Current Regulatory Challenges in Consumer Credit Scoring Using Alternative Data-Driven Methodologies
Credit is a crucial determinant of financial success for most US consumers, but not all consumers can access it. This financial exclusion is partially due to traditional credit-risk scoring and approval processes that cannot assess the creditworthiness of “credit invisible” or “thin file” consumers––that is, consumers who do not have enough traditional data depicting their financial payment history. Consequently, some consumer-reporting agencies and lenders turn to alternative data credit-scoring systems as a way to increase financial inclusion. The enormous complexity of these alternative consumer credit-scoring systems, however, raises significant accuracy and transparency issues—most of which stem from their secret, legally protected status—as well as heightened concerns over the use of discriminatory and biased scoring practices using nontraditional behavioral data. If these issues are not addressed, alternative data-driven credit-scoring systems can potentially amplify transparency and discrimination issues, preventing consumers from understanding the factors that impact their credit scores.
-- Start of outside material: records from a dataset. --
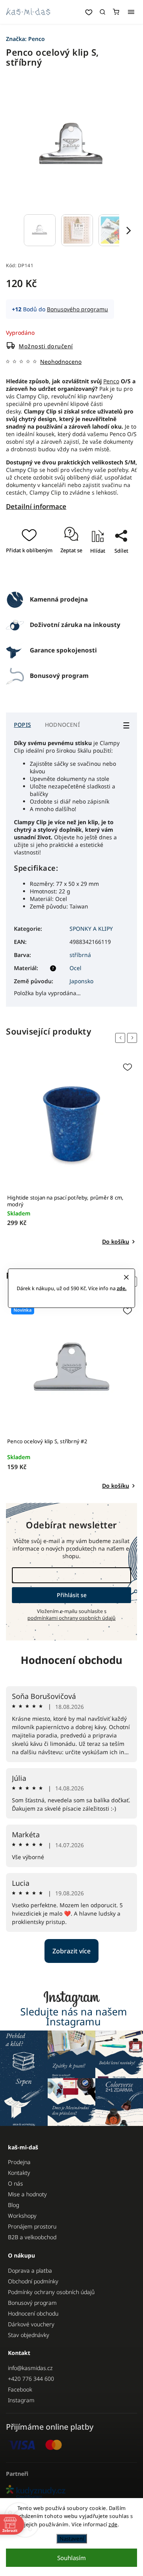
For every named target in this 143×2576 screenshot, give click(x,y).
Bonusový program (32, 2302)
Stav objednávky (28, 2335)
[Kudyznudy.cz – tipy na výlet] (71, 2492)
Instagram (21, 2400)
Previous (121, 1037)
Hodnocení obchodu (71, 1660)
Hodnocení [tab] (62, 724)
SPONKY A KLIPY (91, 928)
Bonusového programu (77, 309)
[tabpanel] (71, 1152)
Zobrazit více (71, 1951)
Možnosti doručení (46, 346)
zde (113, 2524)
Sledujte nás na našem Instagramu (73, 2017)
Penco (111, 381)
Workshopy (22, 2215)
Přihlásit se (72, 1595)
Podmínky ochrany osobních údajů (51, 2292)
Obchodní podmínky (33, 2281)
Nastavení (72, 2538)
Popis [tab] (22, 724)
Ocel (75, 968)
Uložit (79, 574)
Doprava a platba (30, 2270)
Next (133, 1037)
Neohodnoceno (60, 362)
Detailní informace (36, 506)
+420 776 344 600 (31, 2378)
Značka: (25, 39)
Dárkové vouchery (31, 2324)
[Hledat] (102, 12)
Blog (13, 2205)
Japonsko (81, 981)
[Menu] (131, 12)
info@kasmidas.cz (30, 2368)
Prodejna (19, 2162)
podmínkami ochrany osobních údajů (71, 1618)
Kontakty (19, 2172)
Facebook (20, 2389)
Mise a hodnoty (27, 2194)
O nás (15, 2183)
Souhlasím (71, 2558)
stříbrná (80, 955)
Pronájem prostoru (32, 2226)
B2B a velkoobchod (32, 2237)
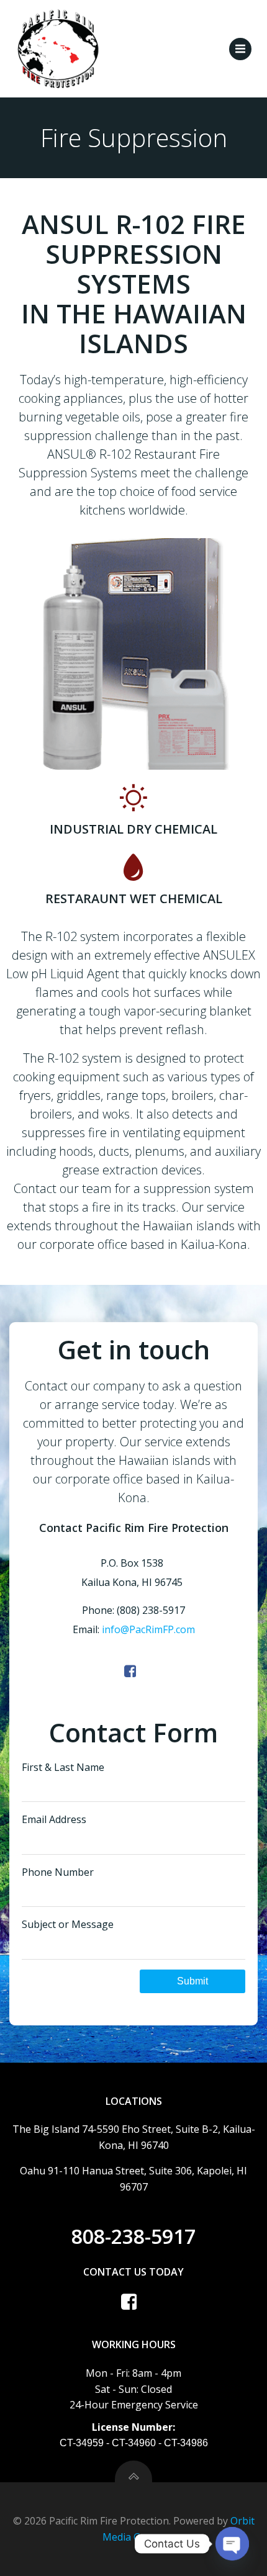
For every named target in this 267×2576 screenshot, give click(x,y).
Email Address (54, 1819)
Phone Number (58, 1872)
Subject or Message (68, 1924)
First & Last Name (63, 1767)
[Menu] (240, 49)
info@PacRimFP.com (148, 1629)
At the same time, they can position underprivileged groups to face increased discrimination in terms of both accessing credit and receiving favorable interest rates.
This Note proposes four regulatory solutions and suggests enhancements to the Model Fairness and Transparency in Credit Scoring Act developed by legal and technology scholars Hurley and Adebayo. The current regulatory framework can better address discrimination by requiring lenders to disclose how they define “creditworthiness” so that consumers can gain a better understanding of the standards to which they are being held. It can also push lenders to foster more appropriate credit standards. Moreover, federal legislation is needed to curtail or prohibit the use of nontraditional behavioral data, especially data derived from a consumer’s social networks, which can unfairly penalize consumers for their social or cultural associations. If regulatory agencies should regulate these firms under the presumption that behavioral data is inherently discriminatory until proven otherwise. Finally, regulators should seek to incentivize firms using alternative credit scoring methodologies to seek no-action letters.